I seem to recall this was a major plot point in the movie “Platoon”

It should be pointed out that a grenade does not necessarily have to kill him, and in fact some explosives are designed to wound rather than kill (A wounded soldier is a greater drain on the enemy tan a dead one). All you’re really aiming for is some shrapnel in his butt so he gets replaced.

Or for that matter, just scare him enough so he asks for a transfer.

It happened quite a bit in Vietnam. I wish I still had my notes, but apparently something like 140 officer deaths in Vietnam were reported as ‘suspicious’, but as has been noted here already, it’s hard to prove intentional friendly fire. The main reason it was so high in Vietnam as compared to other wars was that the tour of duty for an enlisted man was a year while the tour of duty for an officer was half a year. Obviously, this led to many situations where the soldiers knew way more than their officers. There was contempt and fear of officers to a degree never seen before. Throw in the fact that we could for the first time ever assemble troops for a battle in a day, creating a scenario where soldiers could go from battle to battle instantly, rather than having the months of rest that they did in previous wars, and a complete lack of understanding as to why they were fighting in some tiny little country they’d never heard of, and all of the sudden, the average soldier’s stress level is understandably high enough to kill an officer deemed incompetent.

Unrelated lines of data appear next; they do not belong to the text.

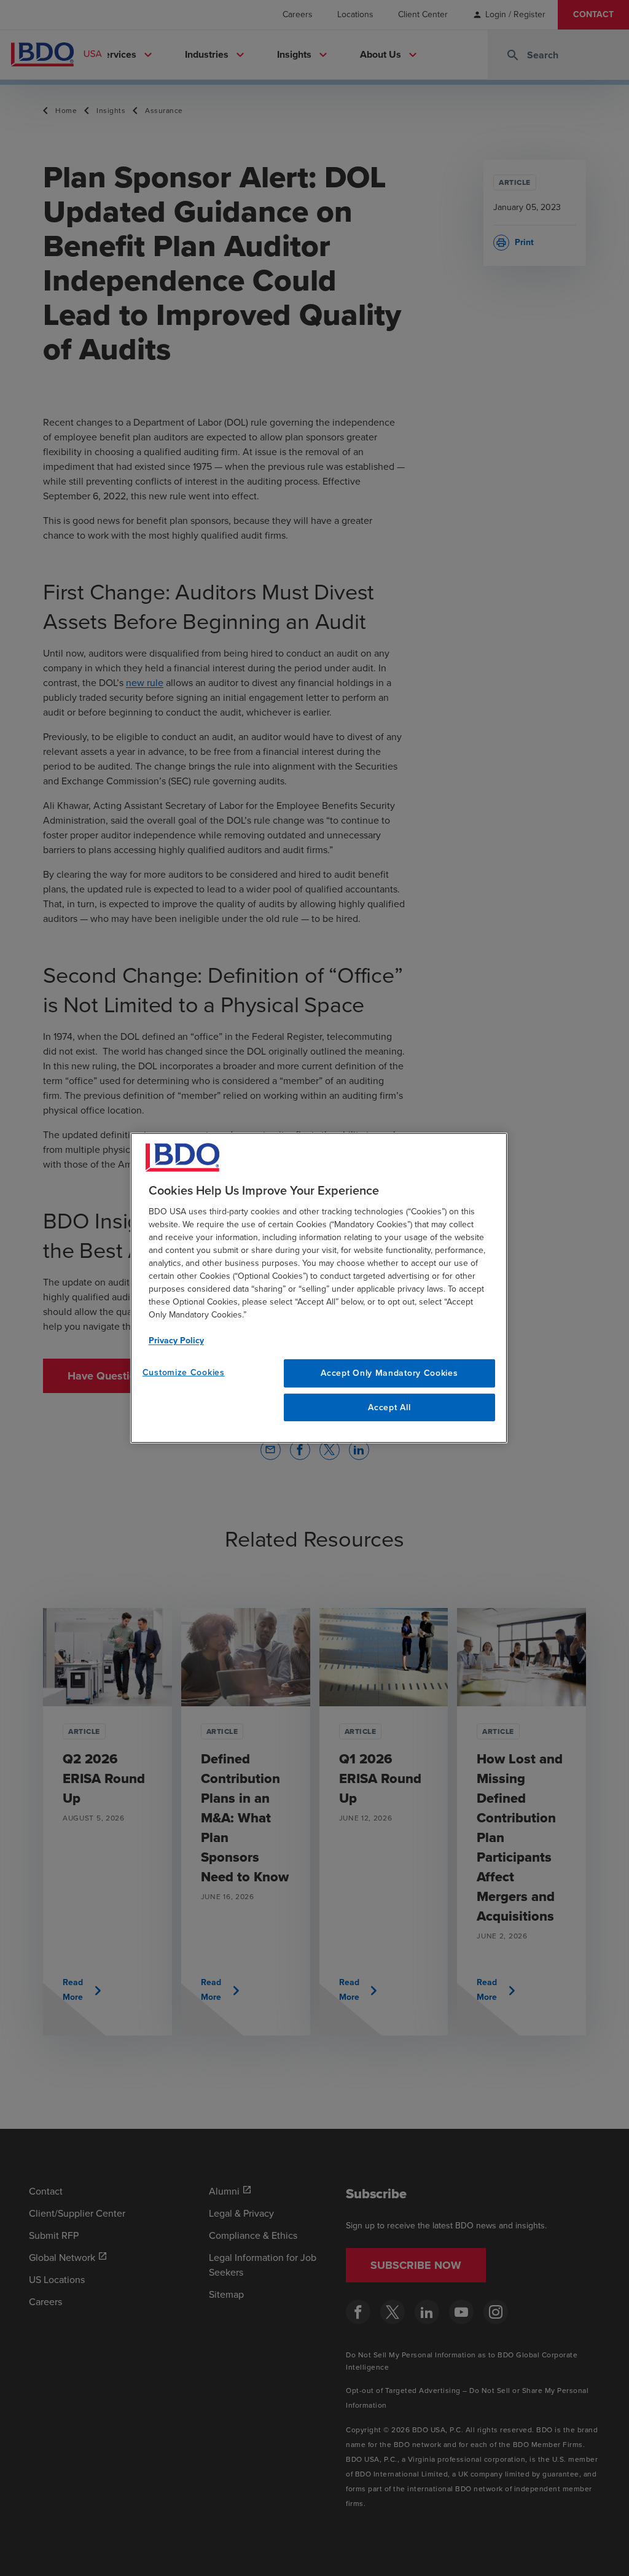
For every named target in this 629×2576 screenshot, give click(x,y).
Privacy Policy (176, 1340)
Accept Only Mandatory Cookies (389, 1373)
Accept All (389, 1407)
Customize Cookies (184, 1372)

The preferred method, as I’ve been told, was rolling a frag grenade under the officer’s cot while he slept. I have to imagine that’s not true though, as it seems that’d be way easier to label as murder than if he were to get shot in the heat of battle.

I have never served in the military, and I certainly do not know any thing about war. But, my two bits, says that if you have an incompetent officer, in a prolonged battle like Vietnam, you have to get rid of him or you will probably die. Hence, if I had to kill my commanding officer, I would do it with a captured enemy weapon, of which there were plenty in Vietnam, and I would do it any way possible. I would not limit myself to American made, fragmentation grenades.